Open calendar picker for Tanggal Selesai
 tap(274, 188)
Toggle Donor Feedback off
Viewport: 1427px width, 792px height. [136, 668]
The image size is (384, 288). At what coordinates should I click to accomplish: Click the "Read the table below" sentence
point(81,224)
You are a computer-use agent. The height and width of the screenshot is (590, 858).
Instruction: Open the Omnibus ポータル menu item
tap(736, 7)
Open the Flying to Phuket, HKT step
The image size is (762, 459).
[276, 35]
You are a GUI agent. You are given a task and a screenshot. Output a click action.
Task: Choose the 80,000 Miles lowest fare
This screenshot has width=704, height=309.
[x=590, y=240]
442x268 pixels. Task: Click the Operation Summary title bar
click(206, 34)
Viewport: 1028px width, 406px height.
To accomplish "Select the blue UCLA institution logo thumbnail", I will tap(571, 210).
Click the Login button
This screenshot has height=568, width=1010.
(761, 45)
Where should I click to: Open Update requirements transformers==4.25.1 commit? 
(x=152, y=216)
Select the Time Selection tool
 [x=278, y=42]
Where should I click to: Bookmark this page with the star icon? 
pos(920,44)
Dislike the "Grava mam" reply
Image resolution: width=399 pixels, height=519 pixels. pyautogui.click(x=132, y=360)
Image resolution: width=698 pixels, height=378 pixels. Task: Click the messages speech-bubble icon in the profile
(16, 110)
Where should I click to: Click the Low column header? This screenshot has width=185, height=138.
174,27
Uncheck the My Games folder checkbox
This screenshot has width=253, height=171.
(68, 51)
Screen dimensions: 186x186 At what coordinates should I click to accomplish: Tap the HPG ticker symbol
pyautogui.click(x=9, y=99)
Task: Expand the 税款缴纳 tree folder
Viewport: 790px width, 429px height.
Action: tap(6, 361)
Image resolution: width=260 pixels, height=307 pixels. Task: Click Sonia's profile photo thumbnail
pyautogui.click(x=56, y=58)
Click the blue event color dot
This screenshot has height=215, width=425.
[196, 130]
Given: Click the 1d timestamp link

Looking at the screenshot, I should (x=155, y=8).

•••••

**Exercise instructions**
Would you print all of the records exactly as they were given?

**Expected output**
Open calendar picker for Tanggal Selesai
 tap(274, 188)
Toggle Donor Feedback off
Viewport: 1427px width, 792px height. [136, 668]
The image size is (384, 288). At what coordinates should I click to accomplish: Click the "Read the table below" sentence
point(81,224)
You are a computer-use agent. The height and width of the screenshot is (590, 858).
Instruction: Open the Omnibus ポータル menu item
tap(736, 7)
Open the Flying to Phuket, HKT step
The image size is (762, 459).
[276, 35]
You are a GUI agent. You are given a task and a screenshot. Output a click action.
Task: Choose the 80,000 Miles lowest fare
This screenshot has width=704, height=309.
[x=590, y=240]
442x268 pixels. Task: Click the Operation Summary title bar
click(206, 34)
Viewport: 1028px width, 406px height.
To accomplish "Select the blue UCLA institution logo thumbnail", I will tap(571, 210).
Click the Login button
This screenshot has height=568, width=1010.
(761, 45)
Where should I click to: Open Update requirements transformers==4.25.1 commit? 
(x=152, y=216)
Select the Time Selection tool
 [x=278, y=42]
Where should I click to: Bookmark this page with the star icon? 
pos(920,44)
Dislike the "Grava mam" reply
Image resolution: width=399 pixels, height=519 pixels. pyautogui.click(x=132, y=360)
Image resolution: width=698 pixels, height=378 pixels. Task: Click the messages speech-bubble icon in the profile
(16, 110)
Where should I click to: Click the Low column header? This screenshot has width=185, height=138.
174,27
Uncheck the My Games folder checkbox
This screenshot has width=253, height=171.
(68, 51)
Screen dimensions: 186x186 At what coordinates should I click to accomplish: Tap the HPG ticker symbol
pyautogui.click(x=9, y=99)
Task: Expand the 税款缴纳 tree folder
Viewport: 790px width, 429px height.
Action: tap(6, 361)
Image resolution: width=260 pixels, height=307 pixels. Task: Click Sonia's profile photo thumbnail
pyautogui.click(x=56, y=58)
Click the blue event color dot
This screenshot has height=215, width=425.
[196, 130]
Given: Click the 1d timestamp link

Looking at the screenshot, I should (x=155, y=8).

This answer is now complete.